■ ZADANIE DO WYKONANIA: Proszę napisać dalszy ciąg zamieszczonego niżej fragmentu recenzji powieści Silesiann, zaczynając od razu po jego ostatnim zdaniu.

■ FRAGMENT DO PRZECZYTANIA:
########
Autorka dobrze panuje nad swoimi bohaterami. Każda postać ma wyznaczoną rolę i miejsce, a jej pozycja w fabule jest przemyślana i nieprzypadkowa.
Po lekturze pierwszej części powieści Silesiann odnoszę dość dziwne wrażenie, że, inaczej niż u większości pisarzy, postaci drugoplanowe i epizodyczne są bardziej interesujące niż główne bohaterki! Być może za ten stan rzeczy jest odpowiedzialny czas fabularny, jaki przeznaczono dla poszczególnych bohaterów! Mężczyźni i kobiety pojawiający się tylko epizodycznie są nakreśleni przez pisarkę bardzo wyraziście. Zapadają w pamięć gestem, słowem, elementem ubioru albo szczegółem sytuacji, w której biorą udział.
Bohaterkom pierwszoplanowym, które są obecne w całej fabule Silesiann, paradoksalnie, nie poświęca się aż tyle uwagi, ile mógłby oczekiwać odbiorca tekstu! Chciałoby się, by portret psychologiczny Hani i Raiki został pogłębiony, zwłaszcza w kontekście nieśmiałego uczucia rodzącego się pomiędzy dwiema kobietami. Ich obopólna fascynacja jest, w moim odczuciu, przedstawiona zbyt neutralnie. Natężenie emocji w relacjach między kobietami jest zbyt niskie, przez co ten wątek wydaje się dość „płaski", zwłaszcza gdy porówna się go ze znakomitymi kreacjami relacji uczuciowych z drugiego planu! Sama Raika w epizodach jej relacji z Kiriamem jest również bardziej wiarygodna niż w relacji z Hanią! Natomiast interakcje z tą jasnowłosą dziewczyną wypadają mało przekonująco.
Miejmy nadzieję, że w kolejnej części utworu bohaterki dosłownie nabiorą wiatru w żagle, a czytelnik pozna pełnię ich możliwości emocjonalnych!
Porada
O ile wątek relacji romantycznej pomiędzy Raiką a Hanią może poczekać na rozbudowanie w drugiej części utworu, o tyle warto by już w opublikowanej części powieści przeprowadzić korektę przypisów!
Polegającą, w pierwszej kolejności, na wyodrębnieniu tychże!
########
■ ZAPISANE DANE:

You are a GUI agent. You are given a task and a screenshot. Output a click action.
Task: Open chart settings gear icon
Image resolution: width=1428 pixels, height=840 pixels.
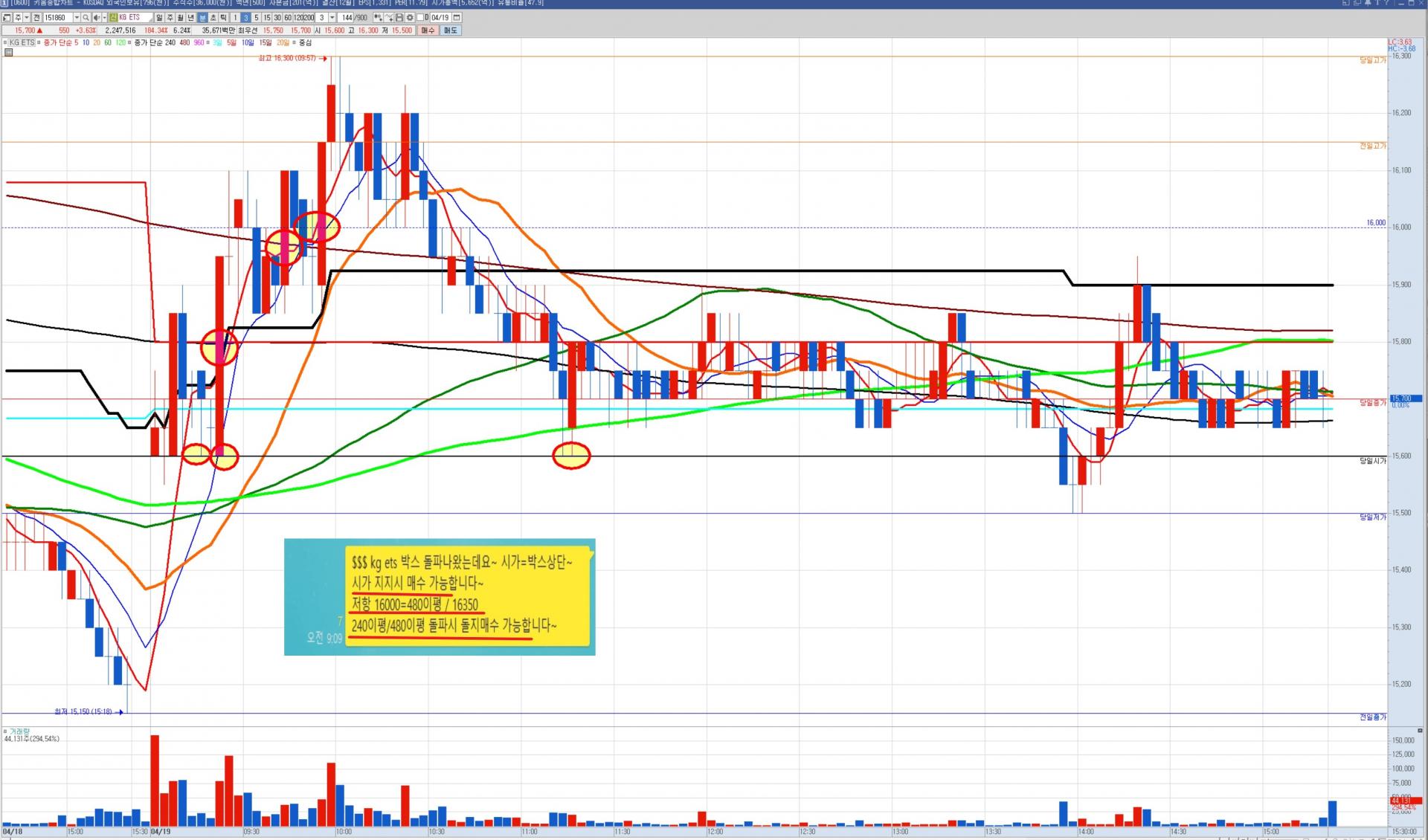tap(410, 18)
########
■ ODPOWIEDŹ NA ZADANIE:
W powieści Silesiann występuje wiele wyrazów zaczerpniętych z języków arabskich. O ile niektóre, jak abaja lub hidżab (rozdział 28), powinny być czytelnikowi znane, o tyle nikab, pashmina (rozdział 29) – już nie. Podobnie rozmowa mężczyzn z grupy Mehdiego, prowadzona w języku przypominającym arabski (rozdział 28), również nie została objaśniona.
Silesiann nie jest konsekwentna w tłumaczeniu nieznanych wyrazów. Wyjaśnia ich znaczenie (choć nie wszystkich) w autokomentarzach do tekstu, czego nie uważam za dobrą praktykę. Informacja uzupełniająca tekst właściwy, o ile nie stanowi integralnej części fabuły, powinna pojawić się w przypisie.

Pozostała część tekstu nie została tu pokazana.